В свете фар парни теперь хорошо рассмотрели Безруких: голова его и куртка были в крови.

— Сейчас перевяжем, у меня аптечка есть! — сказал водитель, и оба они кинулись искать аптечку, потом осторожно и неумело перевязывали Славика, а он, присев на капот, лишь тихонько постанывал и дергал головой.

— Да, крепко они тебе врезали, земляк, — сочувственно говорил спутник водителя, очкастый и высокий парень. — А я вижу: вдруг ты перед колесами. Говорю Сереге: не иначе пьяный…

— Да какой пьяный! — возразил Славик осевшим голосом. — Пятнадцать километров от города. А что сейчас: утро? вечер?

— Вечер, — усмехнулся водитель, зубами затягивая узел. — Давай садись, подбросим до больницы.

— В больницу я потом… — замялся Славик. — Вы меня, парни, в КГБ везите, тут дело керосином пахнет. В аэропорт эти гады на моей машине поехали, теперь-то я понял, что к чему…

К зданию аэропорта Гонтарь, Боб и Фриновский подскочили в тот момент, когда шла посадка в самолет, вылетающий в Ленинград. В принципе им было все равно, куда он вылетал, главное — захватить самолет, а там они заставят лететь летчиков куда нужно. И чтоб машина была уже заправлена топливом, чтобы были открыты люки-двери. Остальное — дело их решительности, напора. Ясно, что с момента захвата самолета в аэропорту поднимется переполох, тут же раздадутся звонки в милицию и госбезопасность, и чекисты попытаются что-то предпринять. Но это уже будет потом, когда Гонтарь со своими парнями окажутся в воздухе.

Хладнокровно размышляя обо всем этом, Гонтарь сидел на том же самом месте в машине Безруких, на переднем сиденье, за рулем — Боб. Машина стояла неподалеку от ворот — двигающейся туда-сюда решетки, которую открывала-закрывала женщина-вахтер из каменной своей избушки. Эта решетка и отделяла их пока от вожделенного поля аэродрома, от самолета, посадка на который уже объявлена, и у дверей «накопителя», по ту сторону здания аэровокзала, стоит уже длинный автобус-гармошка, и вот-вот строгая бортпроводница в синем форменном пальто скажет обычное: «Прошу, товарищи, проходите…»

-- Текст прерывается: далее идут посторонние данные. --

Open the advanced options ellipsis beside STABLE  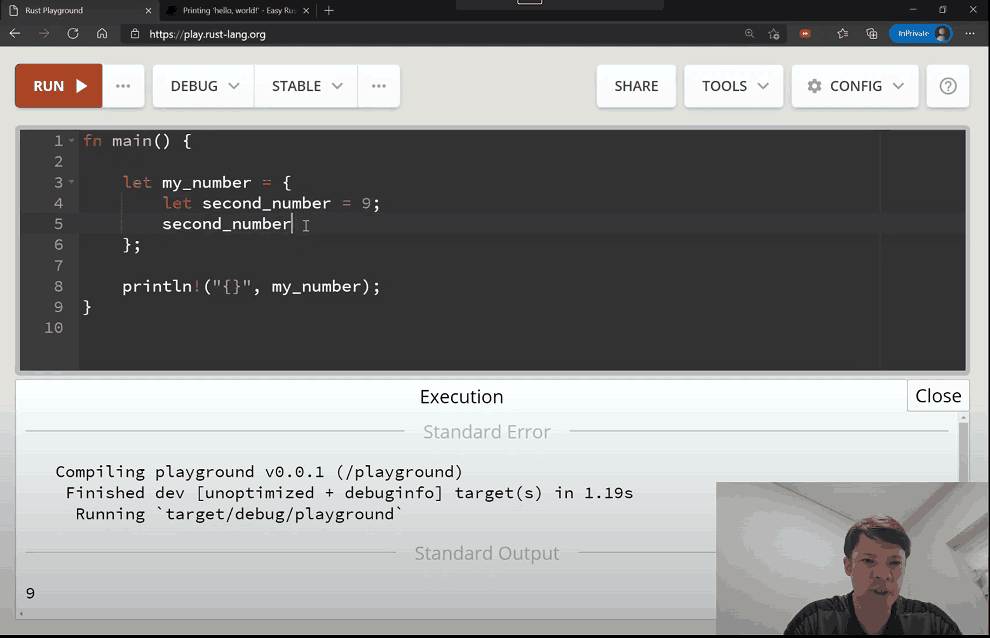(379, 86)
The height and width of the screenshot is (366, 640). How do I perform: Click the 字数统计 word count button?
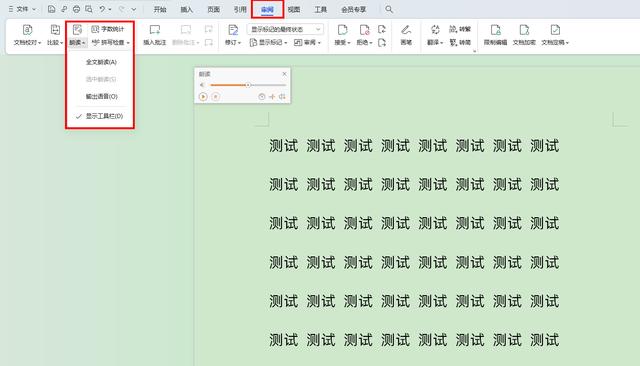click(x=107, y=29)
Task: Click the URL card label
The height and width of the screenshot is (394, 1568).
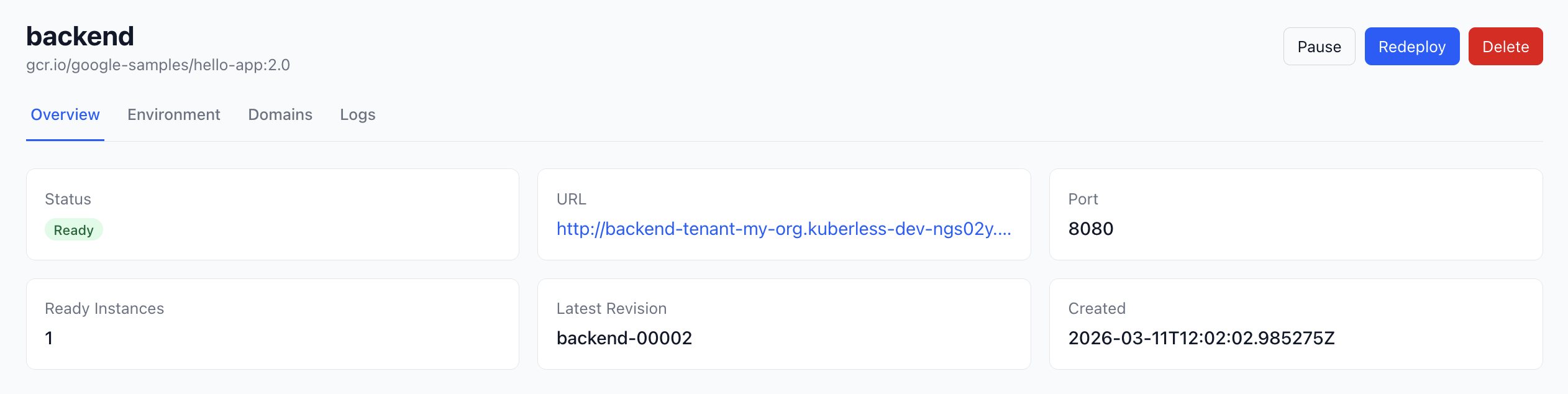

Олег Фриновский сбегал в зал ожидания, покрутился там две минуты, послушал объявления по радио, поискал глазами милиционеров. Два сержанта попались ему на глаза, они спокойно стояли в аэропортовском буфете, потягивали лимонад, чему-то смеялись. Значит, никаких указаний они не получали, здесь все спокойно. Да и кто знает, что они здесь? Таксист мертв, лежит там, в лесу, чекистам о своих намерениях они не сообщали.

В аэропорту все шло своим чередом: за стойками регистрировали билеты на очередные рейсы, взвешивали чемоданы, целовались и прощались какие-то люди, пожилая уборщица возила по бетонному полу мокрой тряпкой, покрикивала на пассажиров.

Фриновский вернулся в машину, рассказал все, что увидел в аэровокзале, Гонтарю. Тот помолчал.

— Ладно. Несколько минут имеем. Смотрим и думаем.

По взлетно-посадочной полосе промчался, сверкая зажженными фарами, самолет, на аэропорт обрушился грохот реактивных двигателей, так что даже в машине, за приспущенными стеклами, закололо уши.

Боб сидел за рулем, нещадно дымил сигаретой, крошки табака сыпались на его ухоженную бороду — он явно нервничал и не мог этого скрыть.